Jan 4, 2019
Jarushka Naidoo, MB BCH, is an assistant professor of Oncology at the Sidney Kimmel Comprehensive Cancer Center and Bloomberg-Kimmel Center for Cancer Immunotherapy, at Johns Hopkins University, in Baltimore, MD. She is a member of the Multispecialty Coordination & Communication Working Group.
Immune checkpoint inhibitors have been approved by the FDA
for multiple cancer types. As approvals have expanded, so has
access to these agents for patients who would not have been
eligible to receive them on a clinical trial. Patients with complex
medical needs, such as those with active autoimmune conditions,
hepatitis B or C, and those receiving corticosteroids at baseline, may
now receive these agents in the community. This raises important
questions regarding safety, monitoring, and the likelihood of an
anticancer response in these patients.
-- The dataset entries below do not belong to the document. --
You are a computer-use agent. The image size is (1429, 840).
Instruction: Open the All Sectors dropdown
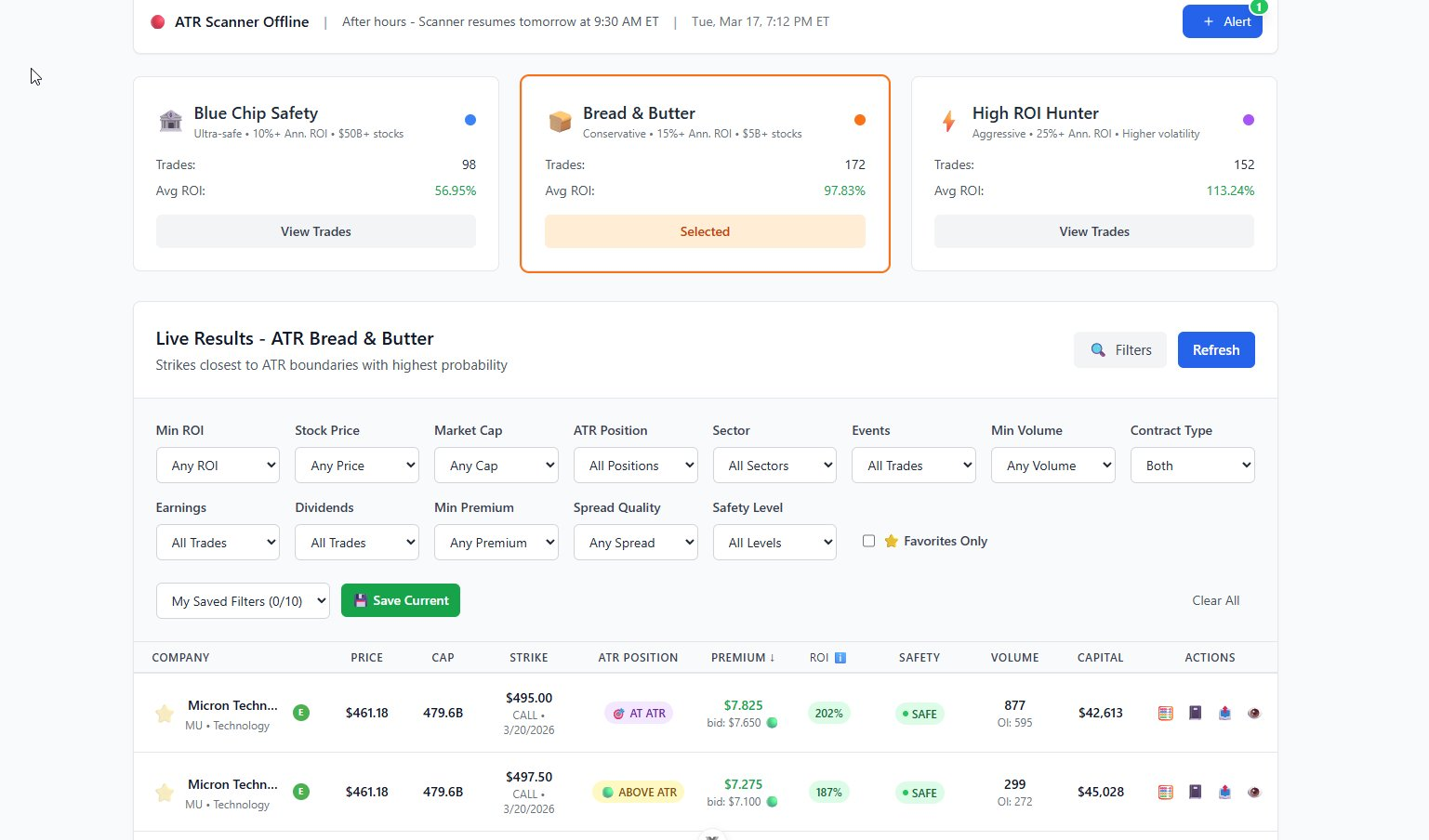tap(774, 466)
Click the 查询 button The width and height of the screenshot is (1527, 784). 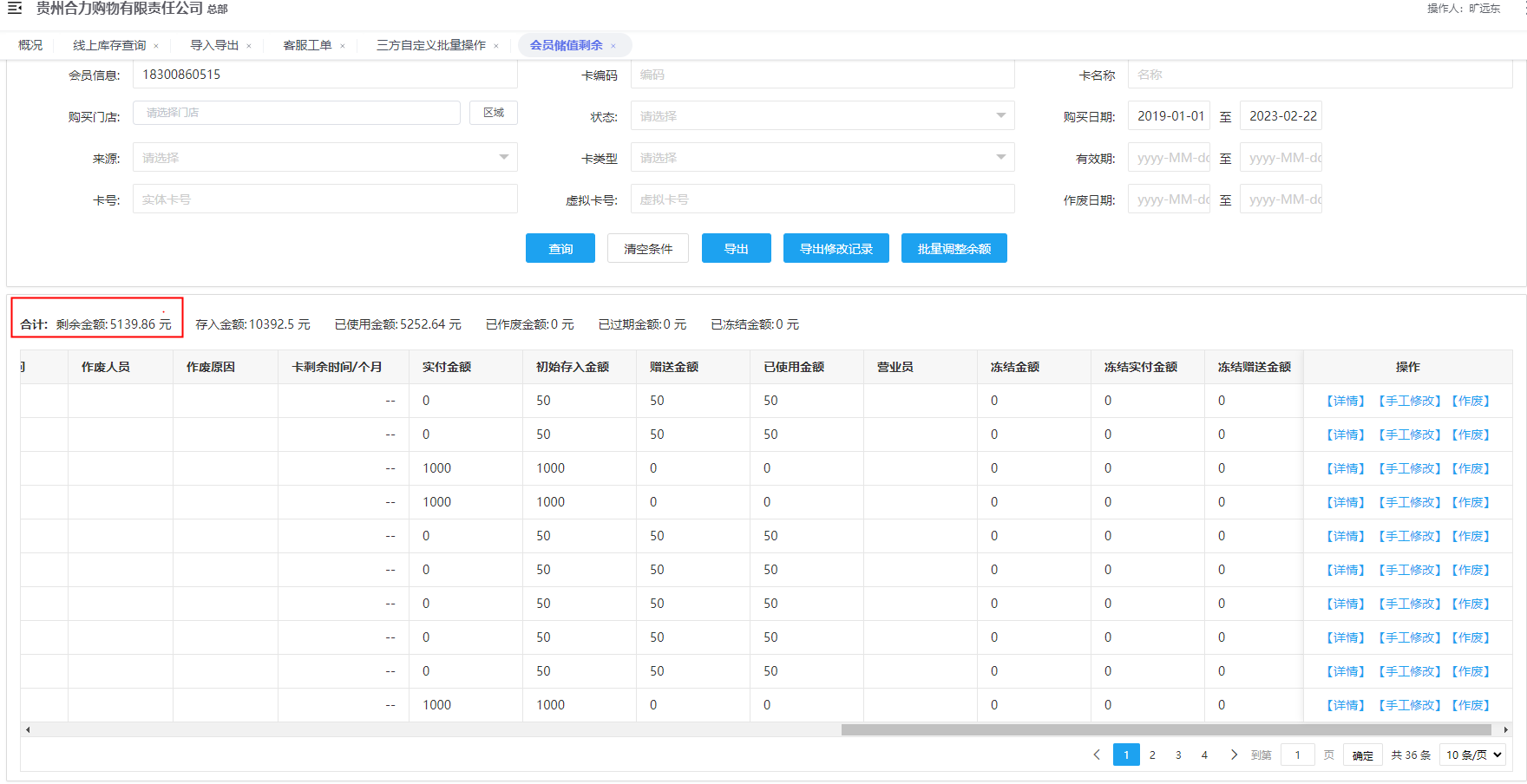[560, 249]
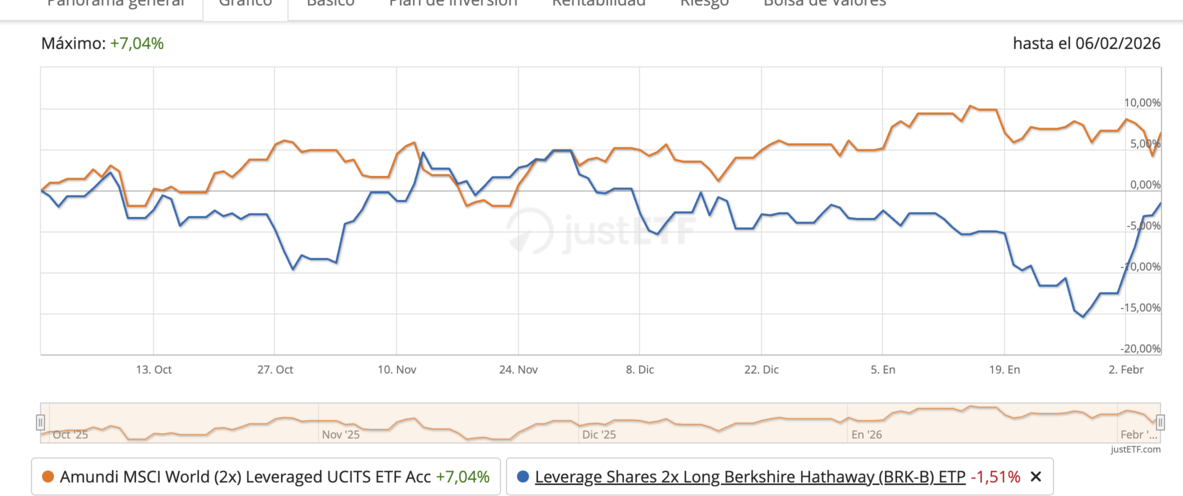
Task: Open Bolsa de Valores tab
Action: (824, 3)
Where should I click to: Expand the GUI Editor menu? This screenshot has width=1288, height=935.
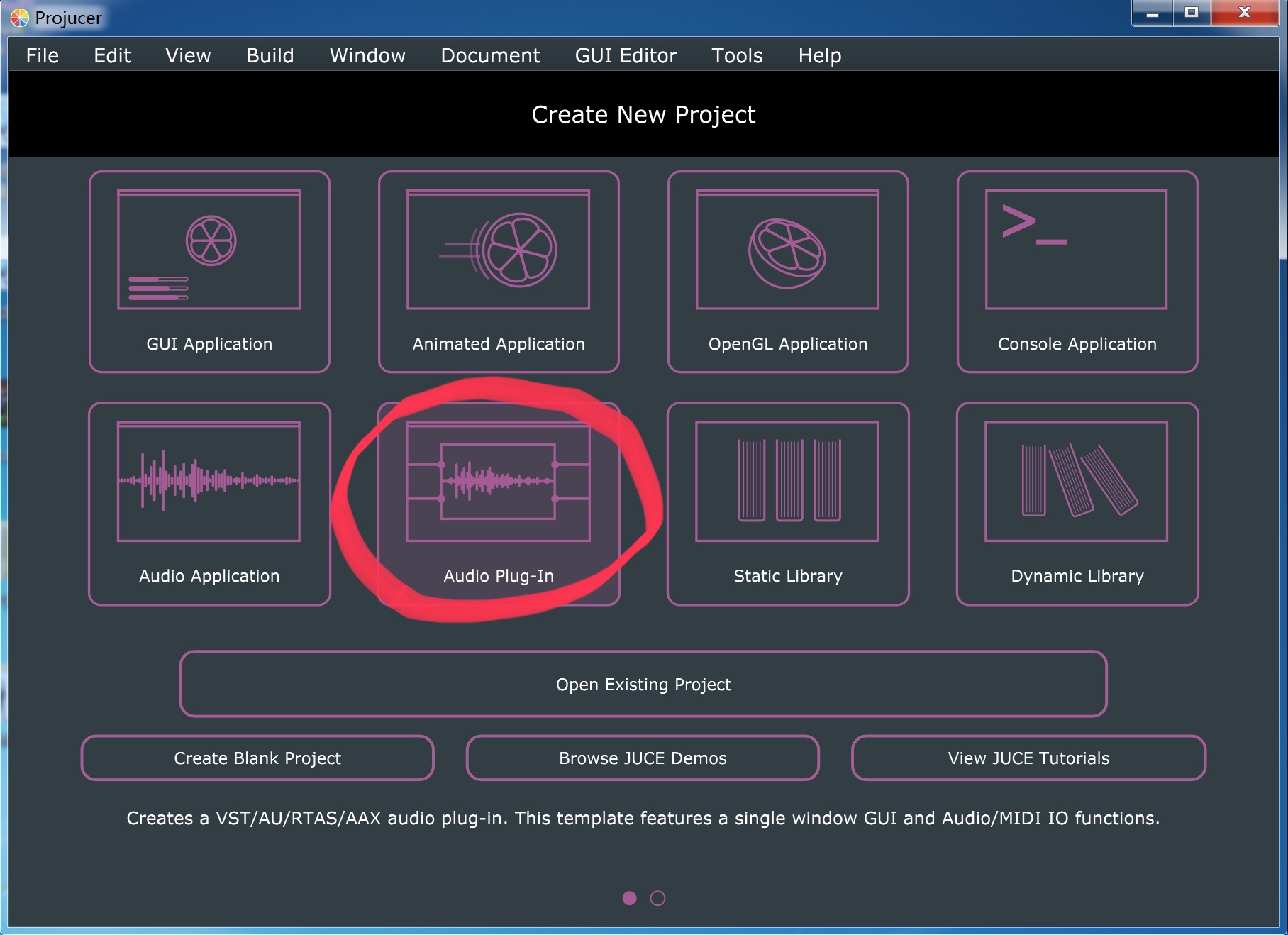point(626,55)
I would like to highlight key
data that provides guidance in these situations.
In a study of 56 non-small cell lung cancer (NSCLC) patients with
autoimmune conditions treated with anti-PD-1, 26% developed a
high-grade immune toxicity and 13% had a high-grade flare of their
known condition. However, these patients still sustained a response
to therapy comparable to those without autoimmune conditions
(22%, mainly second-line NSCLC). Patients who were symptomatic
from their autoimmune condition to start with had a greater chance
of a flare of the autoimmune condition.
In a phase I/II trial (CheckMate 040), nivolumab was administered
to patients with advanced hepatocellular carcinoma with and without
hepatitis B (HBV) or C (HCV). Patients had Child-Pugh scores of
<7 (dose-escalation) and <6 (dose-expansion). Patients with HBV
infection received antiviral therapy (viral load <100 IU/mL), which was
not required for patients with HCV infection. Toxicity profiles were
similar and acceptable in both infected and noninfected groups,
and both groups responded to therapy. Anti-PD-1 displayed limited
antiviral activity, with some changes in HCV RNA, and no cases of
hepatitis B reactivation or anti-HBs seroconversion.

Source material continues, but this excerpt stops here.